文明11年(1479年)の安祥城攻めの際に、松平信光が酒井親清に三葵の葉の家紋を与えたという記録が残っています。この家紋は後に松平氏(徳川家)の象徴となりました。
松平氏の拠点であった安祥城は、天文9年(1540年)に織田信秀によって攻め落とされます(第一次安城合戦)。その後も織田氏と松平氏の間で何度も攻防戦が繰り広げられました。
天文16年(1547年)、松平広忠は織田氏に対抗するために今川義元に助けを求めます。この際、今川氏は松平氏の忠誠の証として、松平広忠の子・竹千代(後の徳川家康)を人質として駿府へ送るよう要求しました。しかし、竹千代は途中で織田氏に奪われるという運命をたどります。
天文18年(1549年)、今川義元は約1万の軍勢を率いて安祥城を攻め、最終的に織田氏を駆逐し、城を奪還しました。この戦いを最後に安祥城は今川氏の支配下に入り、その後、永禄5年(1562年)頃に廃城となりました。

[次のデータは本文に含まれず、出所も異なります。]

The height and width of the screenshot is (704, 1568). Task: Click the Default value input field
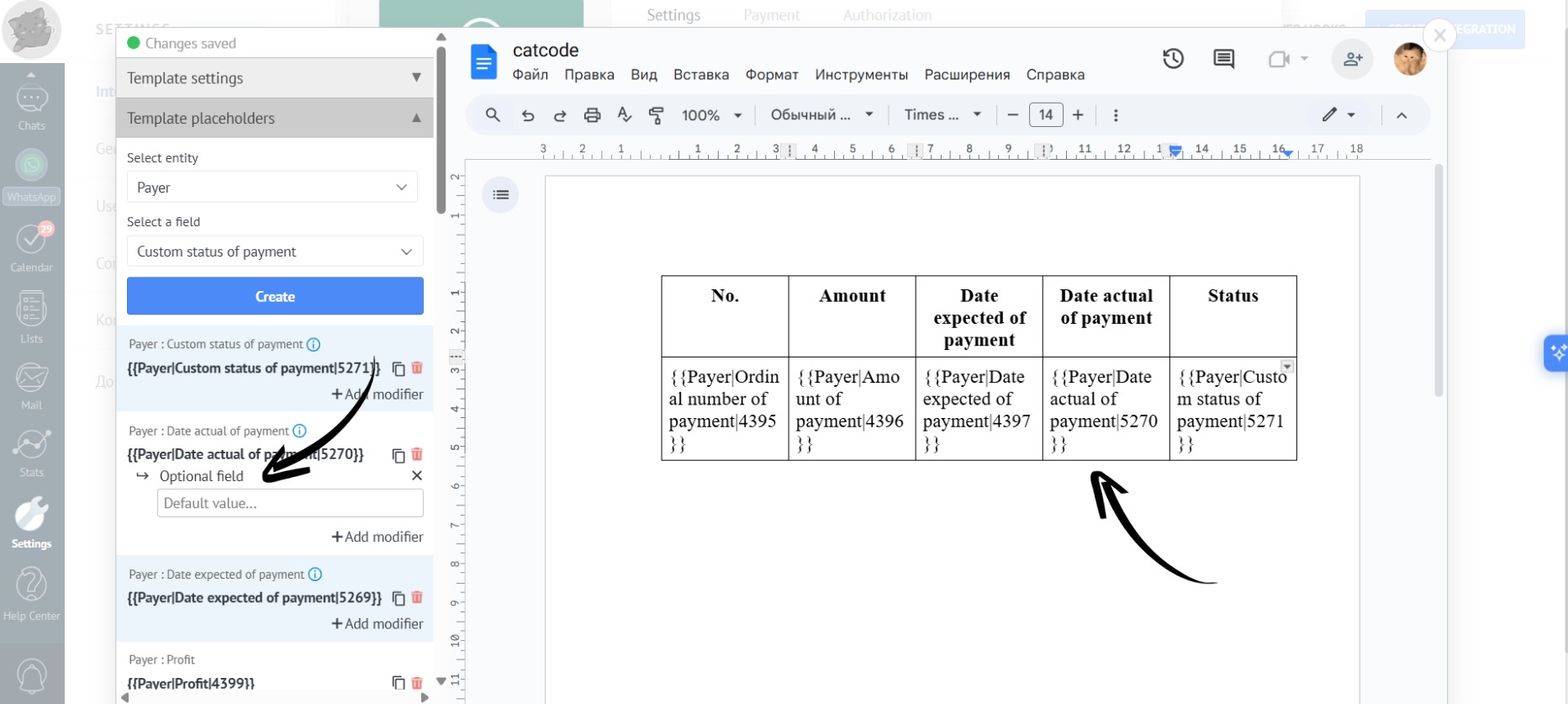click(x=290, y=503)
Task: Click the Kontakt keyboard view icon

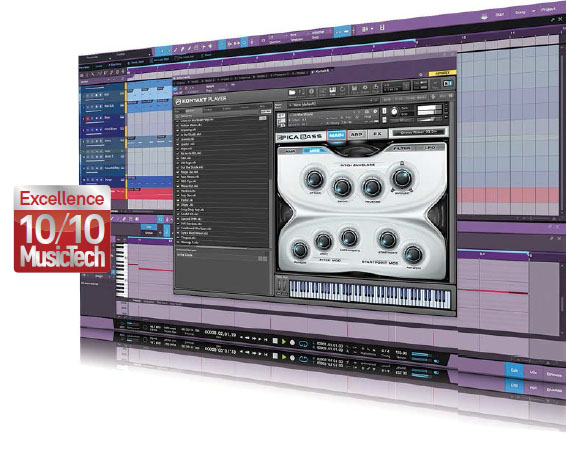Action: (x=333, y=90)
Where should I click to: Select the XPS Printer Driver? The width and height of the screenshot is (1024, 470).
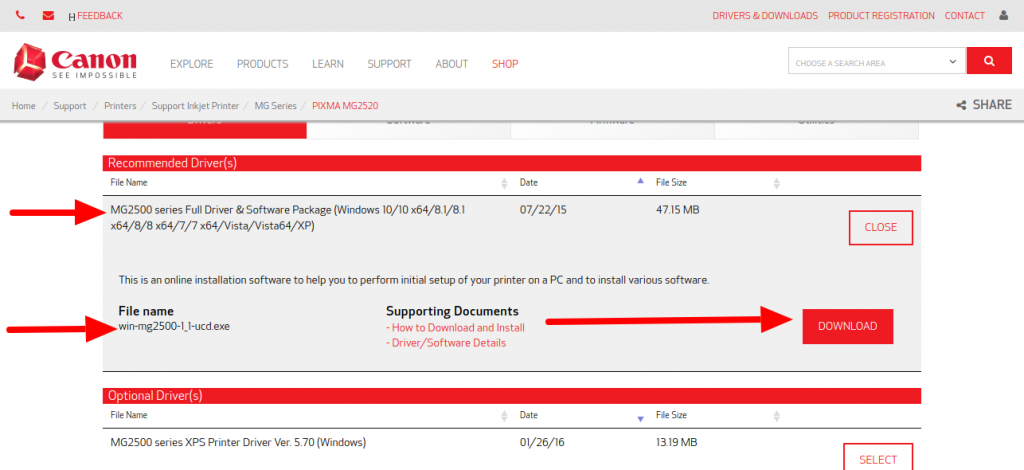tap(877, 458)
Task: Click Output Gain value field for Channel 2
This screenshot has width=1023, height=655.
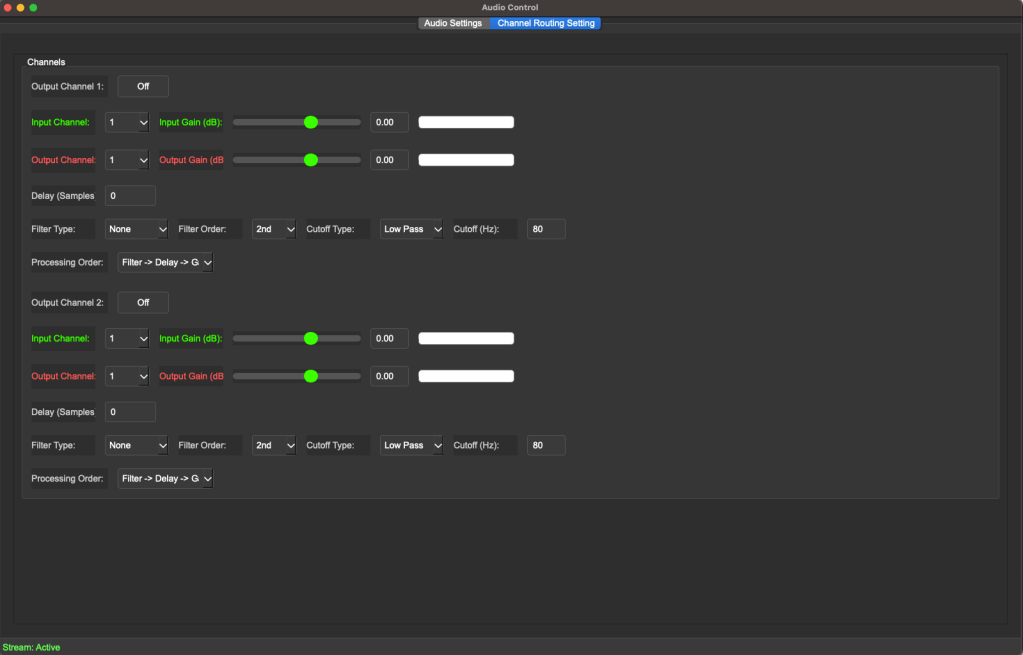Action: [x=389, y=376]
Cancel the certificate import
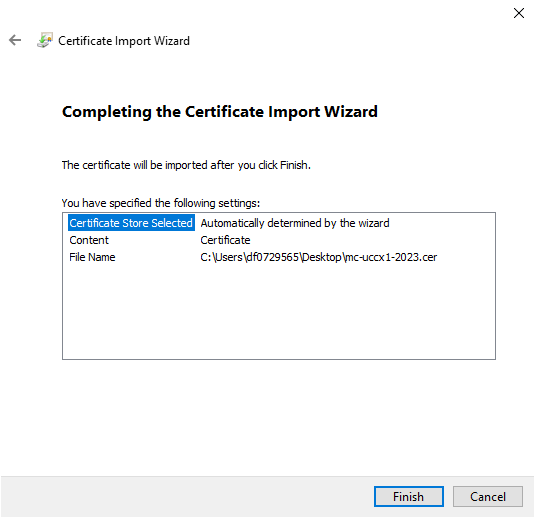This screenshot has height=518, width=535. [x=488, y=497]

現在、安祥城跡は安祥城址公園として整備され、石碑や塚、堀の一部が残されています。1988年(昭和63年)から発掘調査が行われ、本丸跡の地下にも戦国時代の遺構が確認されました。
安祥城は、戦国時代の重要な舞台となった歴史ある城跡です。現在は公園として整備され、周辺には歴史博物館や神社が点在し、散策しながら歴史を学ぶことができます。歴史好きの方はもちろん、戦国時代の舞台を実際に歩いてみたい方にもおすすめのスポットです。